Sverre KlempZeitliche Variabilität des Habitats und Territorialität
Vertikalwanderungen während der Brutzeit bei der Gebirgsstelze, Motacilla cinerea (Tunstall 1771), in den schweizerischen Voralpen
Schriftenreihe naturwissenschaftliche Forschungsergebnisse, Band 67
Hamburg 2002, 146 Seiten
ISBN 978-3-8300-0600-8 (Print)
Zum Inhalt
Obwohl Vögel während der Zugzeiten sehr mobil sind und kontinentübergreifende Wanderungen unternehmen, sind die meisten Arten zur Brutzeit ausgesprochen standorttreu.

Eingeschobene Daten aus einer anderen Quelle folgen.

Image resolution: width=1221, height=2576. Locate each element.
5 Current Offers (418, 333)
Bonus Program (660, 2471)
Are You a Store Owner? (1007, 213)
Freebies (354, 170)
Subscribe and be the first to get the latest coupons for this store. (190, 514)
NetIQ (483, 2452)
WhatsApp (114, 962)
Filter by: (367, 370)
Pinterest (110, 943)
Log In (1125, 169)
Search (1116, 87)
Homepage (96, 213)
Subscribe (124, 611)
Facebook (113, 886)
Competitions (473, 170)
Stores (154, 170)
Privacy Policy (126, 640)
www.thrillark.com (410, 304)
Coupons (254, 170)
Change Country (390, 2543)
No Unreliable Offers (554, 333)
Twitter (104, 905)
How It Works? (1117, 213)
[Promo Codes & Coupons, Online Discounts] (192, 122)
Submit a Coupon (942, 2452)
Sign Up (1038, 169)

Langjährige Vertrautheit mit einem Revier kann z.B. bei längeren Schlechtwetterperioden überlebenswichtig sein, da die wenigen Ressourcen effizienter genutzt werden können. In sehr wechselhaften Lebensräumen steht einer langfristigen Ortstreue jedoch entgegen, daß die Schwankungen für eine erfolgreiche Reproduktion zu groß sein können. Dann sollten Umsiedlungen auch während der Brutzeit häufiger vorkommen.
Die Arbeit von Sverre Klemp untersucht solche Umsiedlungsstrategien bei einem kleinen Gebirgsvogel, der Gebirgsstelze. Gebirge weisen insgesamt sehr wechselhafte Umweltbedingungen auf, ähnliche Habitatverhältnisse sind aber mit zunehmender Höhe später im Jahr zu erwarten. Die Ergebnisse einer Feldstudie in der Schweiz zeigen, daß ein bedeutender Teil der Gebirgsstelzen-Populationen Vertikalwanderungen innerhalb einer Brutzeit unternimmt, nämlich bis zu zwei Drittel der Population. Und das auch in Höhenstufen, in denen die Brutzeit so lang ist, daß mehrere Brutversuche hintereinander möglich wären. Neben nomadisierenden Individuen, die nach jedem Brutversuch umsiedeln, gibt es aber auch ausgesprochen ortstreue Individuen, die singvogeltypisch lebenslang an ihren Revieren festhalten und jedes Jahr dorthin zurückkehren. Die Entscheidung Ortstreue oder Umsiedlung richtet sich dabei nach den Qualitätsschwankungen der einzelnen Reviere. Stabile Reviere liegen in Bereichen, die lange ein relativ konstantes Nahrungsangebot (Insektenimagines, insbesondere Steinfliegen) aufweisen. Gebirgsstelzen können dabei die weitere Entwicklung offenbar anhand der Habitatstruktur (Strömung, Uferbewuchs, Zuflüsse) abschätzen.